26 Jul 2016

Tontines Sound like a Great Retirement Plan

Suppose a bunch of people got together and pooled money to invest in a mutual fund, say. A predetermined amount is withdrawn every year, say 3% of the initial corpus, and distributed among members. When members die, their share of the payout gets redistributed to surviving members, who see an increase in their income.

This is called a tontine, and provides higher returns than any other investment option.

Better than, say, annuities, where you give money to an insurance company who promises you a payment of say 6% of the principal, say, till you die. Annuities give low returns, lower than FDs, because the insurance company has to set aside some of the money to cover risks, like the average longevity being higher than they expected, the market crashing, etc. The insurance company takes these risks when it sells an annuity, so it should put some money aside to cover them. Which reduces returns.

There’s also the risk that the insurance company did their calculations wrong, in which case it can go bankrupt and you may not get your payments. This is not theoretical — the 2008 financial crisis called into question the solvency of a Canadian insurance company and possibly the whole industry.

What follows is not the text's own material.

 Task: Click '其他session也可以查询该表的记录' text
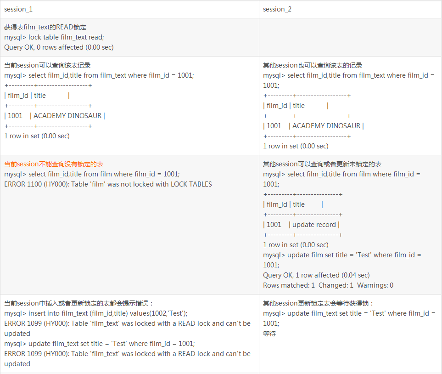[x=313, y=65]
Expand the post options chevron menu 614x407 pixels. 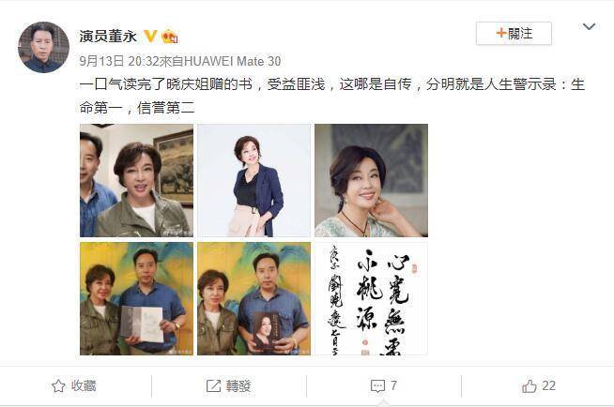pos(589,26)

A tontine, by contrast, doesn’t have that risk at all. There’s no question of insolvency, and no need to set aside any money to cover risk. It’s been estimated that a properly-designed tontine can increase retirees’ monthly income by 10 - 20%.

Instead of an annuity, you could directly invest in mutual funds or other investments. But you could make these same investments via a tontine. And doing so increases the return of the investment, by redistributing dead investors’ return to you.

In fact, one way of looking at a tontine is as a way to increase the returns of any investment. When you invest via a tontine, you’ll get the return of the underlying investment, and more as others die. Not less. So, it’s a way of taking any investment, and increasing its return. How magical is that?

The downside is that your descendants don’t get any money. Of course, there’s no free lunch. If you want higher returns when you’re alive, there has to be a catch. And that catch is that there’s no money left for your descendants. For some retirees, this could be the right answer. Maybe their children are already well off and don’t need more money.

You can, of course, invest some of your money in a tontine and the rest directly in mutual funds or FDs, which your descendants will inherit.

A better solution to the problem of descendants not getting anything is to put all your money in a tontine. If it pays more than expected and more than you need, you can save the extra money in a mutual fund, which your children will eventually inherit.

So, you shouldn’t worry about descendants not getting anything.

The tontine seems like a great retirement option, having high returns and almost no risk. In fact, it takes any investment and magically increases its return. Tontines should become first available and then widespread in India.